:: Lesetext ::
★ ★ ★
Eine Alternative zum Markov-Modell stellt das Shapley-Wert-Modell dar. Der Shapley-Wert ist ein Konzept, welches dem mathematischen Teilgebiet der Spieltheorie zuzurechnen ist. Das Grundproblem, welches der Shapley-Wert löst, besteht darin, innerhalb eines Spiels, in dem die Spieler Koalitionen bilden können, Gewinne fair zu verteilen. Das Konzept des Shapley-Wertes lässt sich jedoch auch auf das Attributionsproblem anwenden. Dabei fasst man die verschiedenen Marketingkanäle als Spieler auf, welche in einem Interaktionspfad eines Kunden typischerweise zusammenwirken, d. h. eine Koalition bilden. Als zu verteilenden Gewinn kann man beispielsweise die Konversionsrate ansetzen. Diese wird bestimmt, indem man anhand der Kundendaten für jeden prinzipiell möglichen Interaktionspfad bestimmt, zu wie vielen Konversionen beziehungsweise Misserfolgen (keine Konversion) dieser Pfad geführt hat und diese Zahlen ins Verhältnis setzt, d.h. man bildet den Quotienten (Anzahl an Konversionen) / (Anzahl an Konversionen + Anzahl an Nicht-Konversionen). Vereinfacht gesprochen quantifiziert das Shapley-Wert-Modell den Einfluss eines bestimmten Marketingkanals, indem es Interaktionspfade miteinander vergleicht, welche sich nur durch die Präsenz beziehungsweise die Abwesenheit des gerade betrachteten Kanals unterscheiden. Zur Veranschaulichung des Sachverhaltes betrachten wir die folgenden Beispiele:
Hoher Shapley-Wert Beide Interaktionspfade unterschieden sich offensichtlich nur durch die Gegenwart des Kanals „Video Branding“. Während der obere Interaktionspfad jedoch eine Konversionsrate von 10% aufweist, weist der untere Pfad nur eine Konversionsrate von 6% auf. Der Kanal „Video Branding“ erhöht die Konversionsrate relativ gesehen also um ca. 67% (4% absolut) und er erhält als Folge einen hohen Shapley-Wert, da er einen substanziellen Mehrwert generiert. Im zweiten Beispiel verhält sich die Sache nun genau umgekehrt:
Niedriger Shapley-Wert Der Kanal „Display“ sorgt relativ gesehen offensichtlich nur für eine Erhöhung der Konversionsrate um ca. 2% (0.2% absolut). Der Shapley-Wert des Kanals „Display“ ist daher wesentlich geringer, als der des Kanals „Video-Branding“, da der durch diesen Kanal generierte Mehrwert als marginal anzusehen ist.
★ ★ ★
:: Quellenauszug ::
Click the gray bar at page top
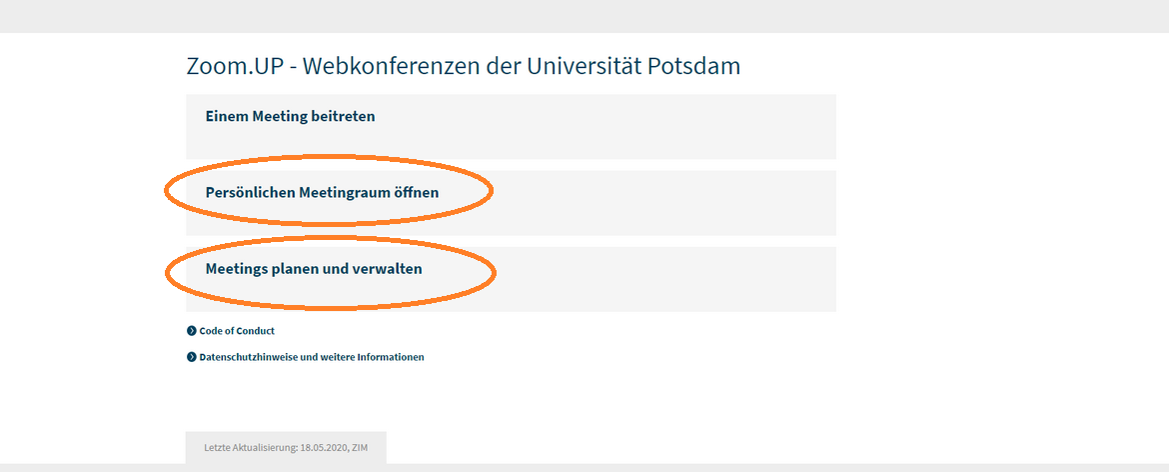 (x=585, y=16)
★ ★ ★
:: Aufgabenstellung ::
Schreibe den Text über das Shapley-Wert-Modell bitte im Anschluss an seinen letzten Satz weiter.

:: Lösung ::
Im Folgenden soll nun auf die exakte Definition des Shapley-Wertes eingegangen werden. Mathematisch gesehen wird der Shapley-Wert für die einzelnen Marketingkanäle anhand der folgenden Formel ermittelt:
Shapley: Formel 2
Der marginale Beitrag von Kanal i zu einer Koalition ist dabei definiert als die Differenz zwischen dem Gewinn, den eine Koalition S zusammen mit dem Kanal i erwirtschaftet und dem Gewinn, den sie ohne Kanal i erwirtschaftet, d.h.
Shapley: Formel 3
Hierbei ist G die Gewinnfunktion und S eine Kombination aus Marketingkanälen, welche den Kanal i nicht enthält. In den obigen Beispielen ist der marginale Gewinn also genau durch die Differenzen der Konversionsraten gegeben, d. h. 4% im ersten Beispiel und 0.2% im zweiten Beispiel. Zur Berechnung des tatsächlichen Shapley-Wertes eines Kanals wird allerdings nicht nur ein Interaktionspfad betrachtet. Vielmehr wird der Shapley-Wert bestimmt, indem der marginale Beitrag des betrachteten Kanals für alle möglichen Koalitionen berechnet und anschließend der Mittelwert gebildet wird. Die weiteren Faktoren in der zuvor angeführten Formel sorgen also nur für eine korrekte Mittelwertbildung. In Worten gefasst spiegelt der Shapley-Wert also den mittleren Mehrwert wider, den ein Marketing-Kanal generiert.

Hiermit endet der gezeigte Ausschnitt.